Let W be a finite Coxeter group, corresponding to a root system R in an Euclidean space V. Let S be the set of generators corresponding to some system of fundamental roots in R. Then {wsw^{-1} mid w in W, s in S} is the set of all reflections in W. A reflection subgroup H of W is a subgroup generated by the reflections it contains. If H is generated by reflections with respect to a subset of the fundamental roots it is called a standard parabolic subgroup of W. A parabolic subgroup is a subgroup H of W which is conjugate to some standard parabolic subgroup. A parabolic subgroup H is characterized among all reflection subgroups of W by the fact that the set of all roots in R for which the corresponding reflection lies in H is closed under (real) linear combinations.
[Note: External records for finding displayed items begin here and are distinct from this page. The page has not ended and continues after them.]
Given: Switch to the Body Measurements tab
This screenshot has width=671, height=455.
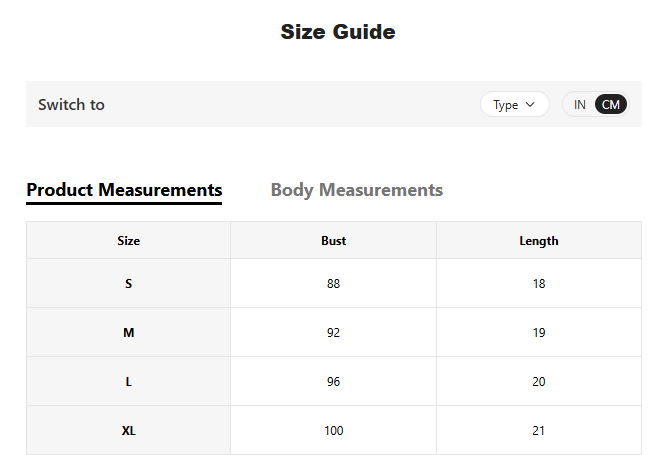Looking at the screenshot, I should point(356,190).
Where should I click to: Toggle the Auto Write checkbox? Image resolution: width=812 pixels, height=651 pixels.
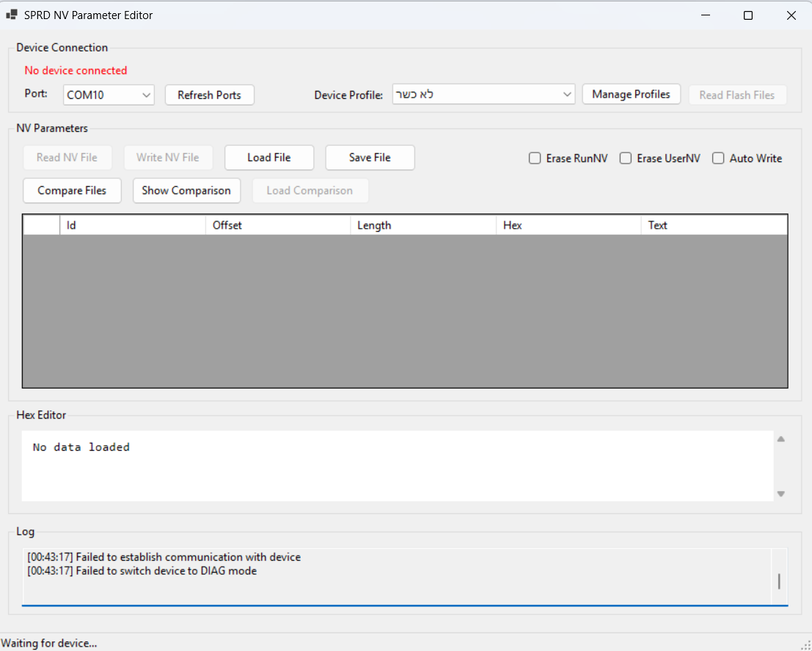[x=718, y=158]
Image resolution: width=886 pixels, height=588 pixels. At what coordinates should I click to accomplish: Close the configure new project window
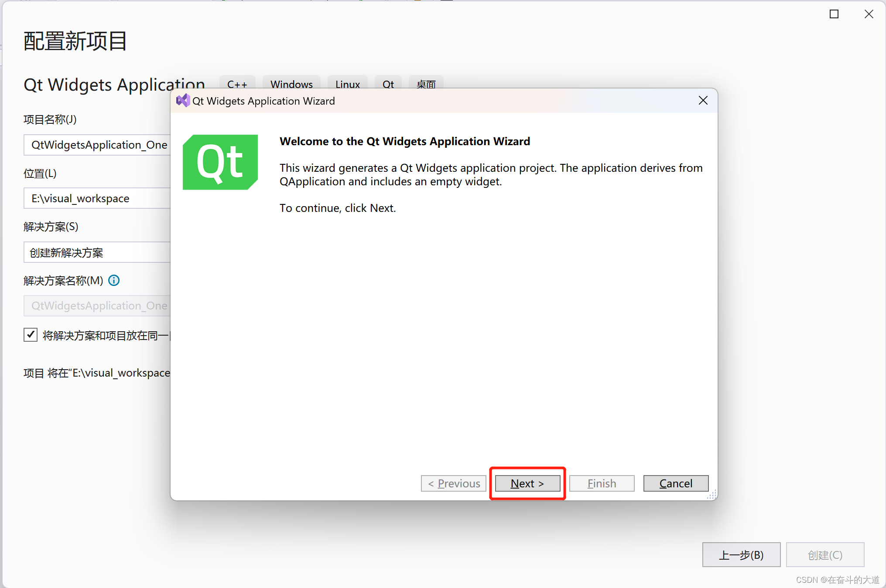(x=869, y=14)
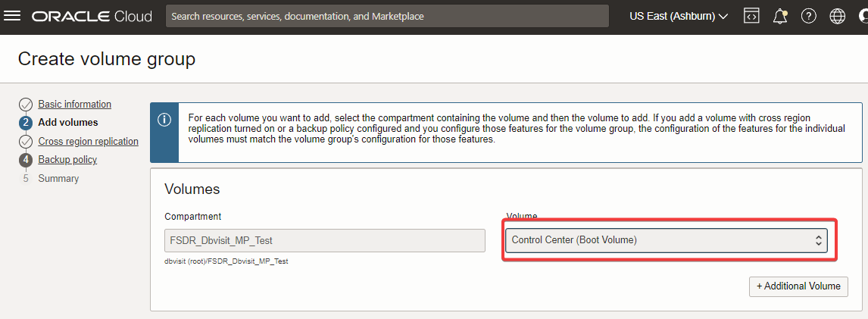This screenshot has width=868, height=319.
Task: Go to the Cross region replication step
Action: [x=89, y=141]
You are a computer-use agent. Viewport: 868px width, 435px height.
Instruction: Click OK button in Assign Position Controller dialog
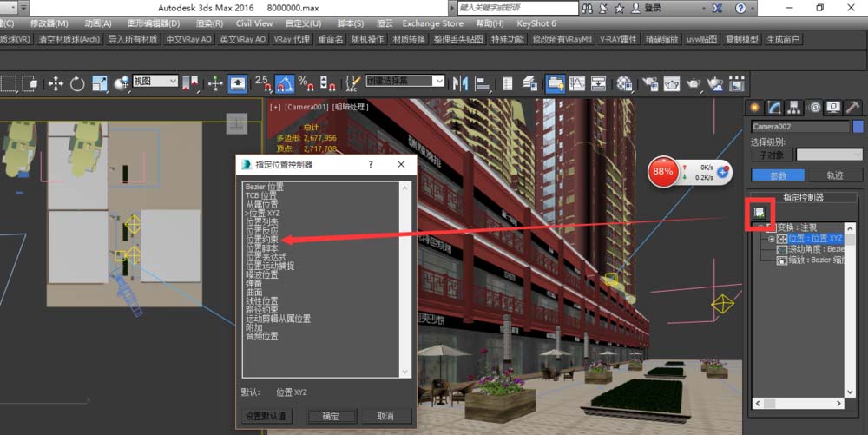pos(331,416)
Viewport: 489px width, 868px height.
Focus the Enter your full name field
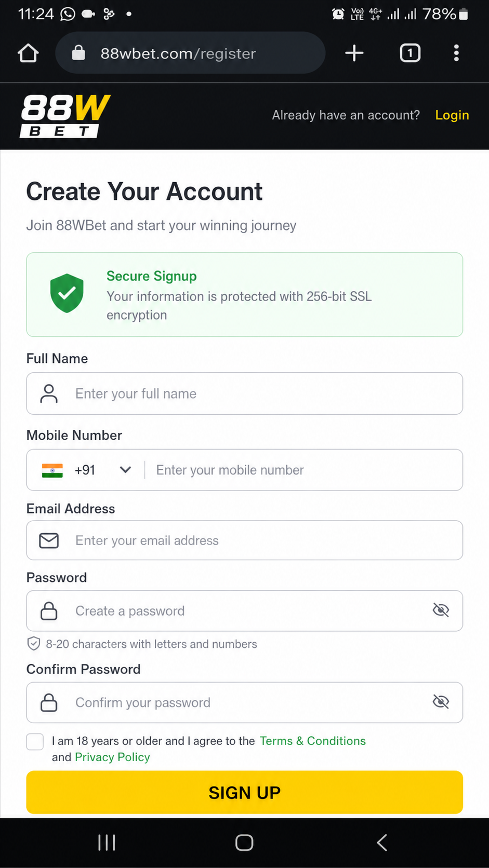pyautogui.click(x=245, y=394)
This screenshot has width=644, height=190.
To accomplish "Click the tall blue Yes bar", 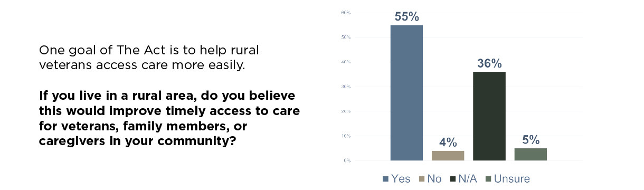I will click(406, 93).
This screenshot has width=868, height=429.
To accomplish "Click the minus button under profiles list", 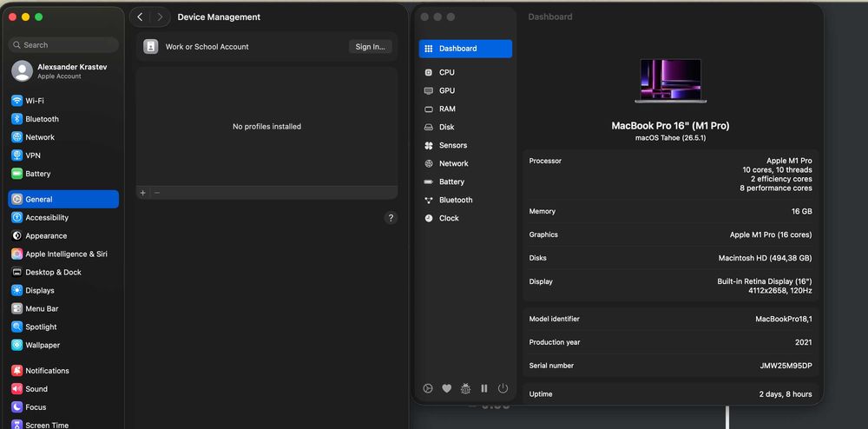I will click(x=156, y=193).
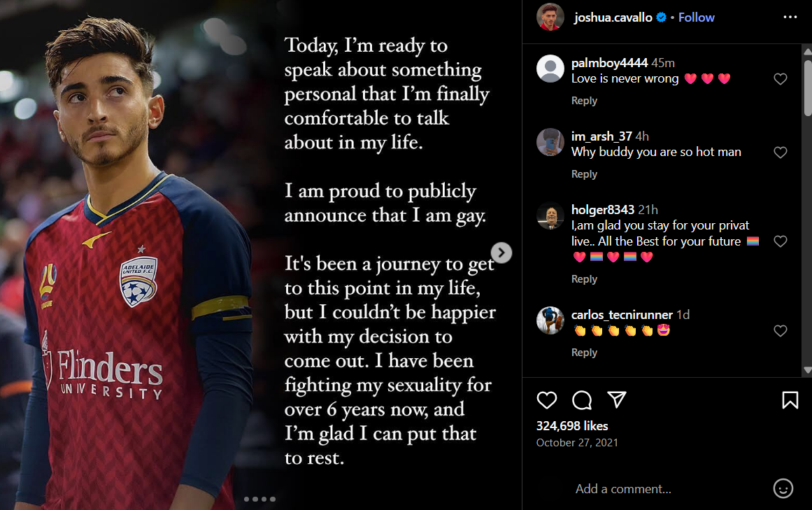The image size is (812, 510).
Task: Like im_arsh_37's comment heart
Action: [x=781, y=153]
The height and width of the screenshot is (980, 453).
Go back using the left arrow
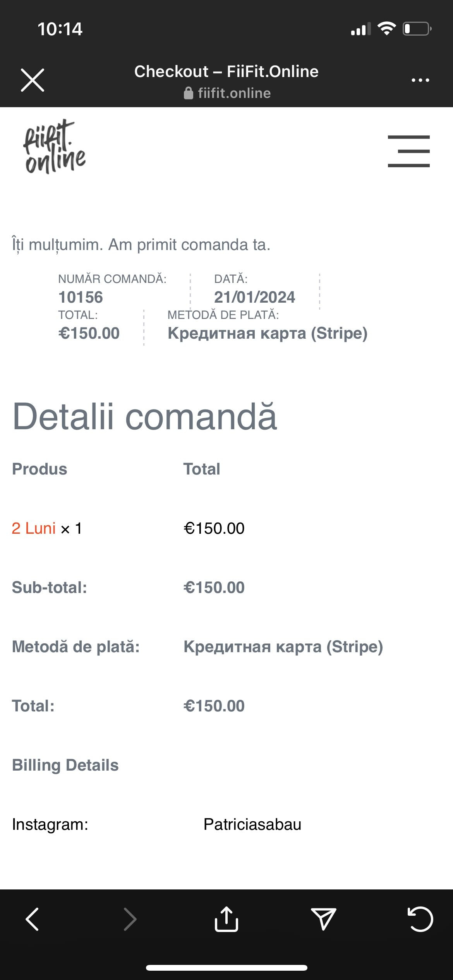pyautogui.click(x=33, y=919)
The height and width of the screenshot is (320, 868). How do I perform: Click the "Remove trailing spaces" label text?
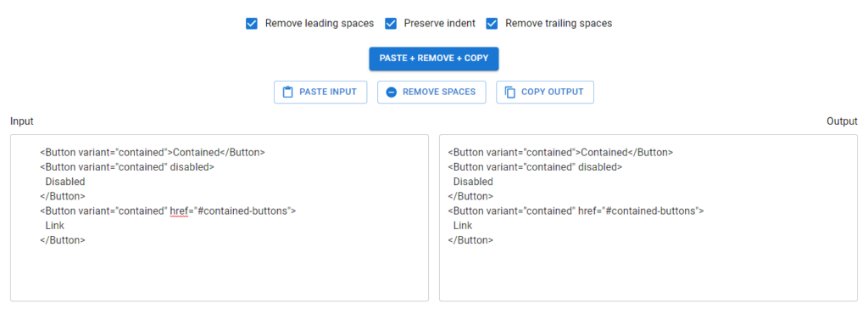coord(559,23)
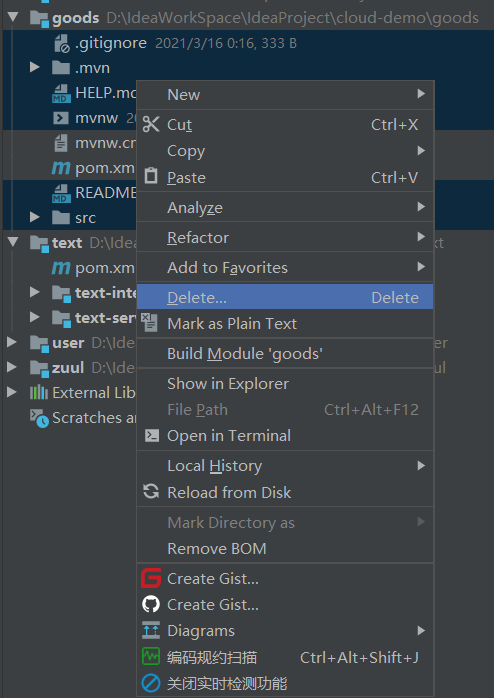This screenshot has height=698, width=494.
Task: Expand the External Libraries node
Action: point(12,392)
It is a theorem discovered by Deodhar Deo89 and Dyer Dye90 independently at the same time that a reflection subgroup H has a canonical set of fundamental roots even if it is not parabolic: Let Q be the set of all roots for which the corresponding reflection lies in H; then a fundamental system of roots for H is given by the positive roots t in Q such that the set of roots whose sign is changed by the reflection with root t meets Q in the single element t. This is used by the routine `ReflectionSubgroup` to determine the root system Q of a reflection subgroup H. This function takes the original record for W and a list of indices for the roots as input.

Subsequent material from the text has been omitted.